Valaris Gears up for Possible Debt Restructuring
Offshore oil driller Valaris PLC is exploring debt restructuring options as it grapples with a rig accident and a broader collapse in energy prices, people familiar with the matter said on Friday.
Valaris has tapped debt restructuring attorneys at law firm Kirkland & Ellis LLP for advice on ways to rework its roughly $6.5 billion debt pile, and is exploring enlisting a turnaround firm that specializes in urgently addressing stressed finances to bolster its roster of advisers, the sources said.
The London-based company had already been working with investment bank Lazard Ltd on options for addressing its debt, in addition to a series of cost-cutting measures already underway.
No formal debt restructuring, such as a bankruptcy filing, is imminent for Valaris, even as the company considers significant steps to rework its finances, the sources added.
It had $1.7 billion of liquidity available at the end of 2019, enough to cover maturing debt to 2024, the company said on Feb. 20. It is not clear how quickly the company will burn through its cash given the shock inflicted on its business this month by the global downturn.
The sources requested anonymity because the matter is confidential. Valaris declined to comment, while Kirkland & Ellis and Lazard did not respond to requests for comment.
Companies servicing oil and gas producers have been pummeled by plunging energy markets triggered by an oil price war between Saudi Arabia and Russia, and concerns over economic activity grinding to a halt because of the global coronavirus outbreak.
Even before the recent downturn, offshore drillers were being slowly suffocated by persistently-low day rates for their services and huge debt piles. In November, Seadrill said it was talking to its lenders about restructuring $7.5 billion of liabilities.
Valaris' stock has fallen more than 90% since the start of the year, while its 8% bonds due in January 2024 were trading around 14 cents on the dollar, according to Refinitiv Eikon data.
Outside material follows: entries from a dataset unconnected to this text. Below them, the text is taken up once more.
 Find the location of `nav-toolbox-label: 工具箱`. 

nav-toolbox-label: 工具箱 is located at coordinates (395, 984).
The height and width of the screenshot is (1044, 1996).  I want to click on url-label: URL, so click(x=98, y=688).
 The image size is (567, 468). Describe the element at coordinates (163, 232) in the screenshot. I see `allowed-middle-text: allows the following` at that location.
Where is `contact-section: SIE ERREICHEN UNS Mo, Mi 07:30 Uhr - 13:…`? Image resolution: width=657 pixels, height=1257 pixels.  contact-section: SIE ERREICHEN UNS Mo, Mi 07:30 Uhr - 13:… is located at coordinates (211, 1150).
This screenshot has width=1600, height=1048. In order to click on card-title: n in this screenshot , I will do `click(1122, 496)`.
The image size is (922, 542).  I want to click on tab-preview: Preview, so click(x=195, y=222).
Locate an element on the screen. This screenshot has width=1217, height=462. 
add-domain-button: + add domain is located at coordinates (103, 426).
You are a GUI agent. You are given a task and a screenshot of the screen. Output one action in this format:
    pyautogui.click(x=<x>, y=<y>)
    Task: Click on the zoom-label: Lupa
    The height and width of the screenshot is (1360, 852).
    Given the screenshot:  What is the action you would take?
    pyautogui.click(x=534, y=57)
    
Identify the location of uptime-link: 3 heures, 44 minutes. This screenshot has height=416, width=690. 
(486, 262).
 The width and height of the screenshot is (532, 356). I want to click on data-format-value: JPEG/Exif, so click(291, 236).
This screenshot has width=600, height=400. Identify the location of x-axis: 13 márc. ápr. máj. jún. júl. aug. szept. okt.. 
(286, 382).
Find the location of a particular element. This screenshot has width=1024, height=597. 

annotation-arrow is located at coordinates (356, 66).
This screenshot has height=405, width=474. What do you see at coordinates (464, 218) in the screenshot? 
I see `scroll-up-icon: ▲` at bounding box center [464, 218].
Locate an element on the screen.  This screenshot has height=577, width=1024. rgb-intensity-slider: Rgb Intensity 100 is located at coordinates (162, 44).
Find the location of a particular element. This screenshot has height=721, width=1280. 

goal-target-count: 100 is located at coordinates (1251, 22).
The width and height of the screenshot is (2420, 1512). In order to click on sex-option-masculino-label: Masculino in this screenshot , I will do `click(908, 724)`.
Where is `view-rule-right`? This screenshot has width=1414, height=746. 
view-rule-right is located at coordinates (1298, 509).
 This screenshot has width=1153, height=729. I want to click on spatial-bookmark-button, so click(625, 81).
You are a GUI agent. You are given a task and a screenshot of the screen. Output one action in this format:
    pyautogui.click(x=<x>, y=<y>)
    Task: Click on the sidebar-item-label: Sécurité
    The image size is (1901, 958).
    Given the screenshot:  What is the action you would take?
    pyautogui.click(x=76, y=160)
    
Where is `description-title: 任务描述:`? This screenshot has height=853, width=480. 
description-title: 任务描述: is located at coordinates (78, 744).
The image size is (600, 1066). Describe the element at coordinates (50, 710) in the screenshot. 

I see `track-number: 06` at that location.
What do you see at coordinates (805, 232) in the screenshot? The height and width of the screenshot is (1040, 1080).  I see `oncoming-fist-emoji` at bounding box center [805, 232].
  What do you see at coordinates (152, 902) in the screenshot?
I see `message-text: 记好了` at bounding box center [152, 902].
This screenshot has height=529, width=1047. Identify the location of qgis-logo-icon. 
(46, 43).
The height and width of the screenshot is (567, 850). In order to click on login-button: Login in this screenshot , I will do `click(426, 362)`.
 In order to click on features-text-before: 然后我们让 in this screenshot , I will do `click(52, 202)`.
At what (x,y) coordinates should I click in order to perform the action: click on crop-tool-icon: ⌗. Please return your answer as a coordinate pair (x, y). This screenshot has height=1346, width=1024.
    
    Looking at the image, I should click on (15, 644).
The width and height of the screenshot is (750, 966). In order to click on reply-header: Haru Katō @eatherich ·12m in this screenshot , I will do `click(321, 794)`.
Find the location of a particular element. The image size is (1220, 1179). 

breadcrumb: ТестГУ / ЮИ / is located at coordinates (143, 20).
Formed last year by the merging of Ensco and Rowan Companies, Valaris settled a dispute in January with Luminus Management, giving the company's largest shareholder a seat on its board after the activist hedge fund pushed for better governance and changes to its capital structure.
Five weeks later, Valaris reported an accident that damaged one of its rigs off the coast of Angola. As a result, a contract with France's Total SA, one of Valaris' most lucrative, could be terminated, the company warned in a March 10 regulatory filing.
That could erase up to $150 million from one often-used measure of annual earnings that Valaris expected to be as high as $240 million, the company said.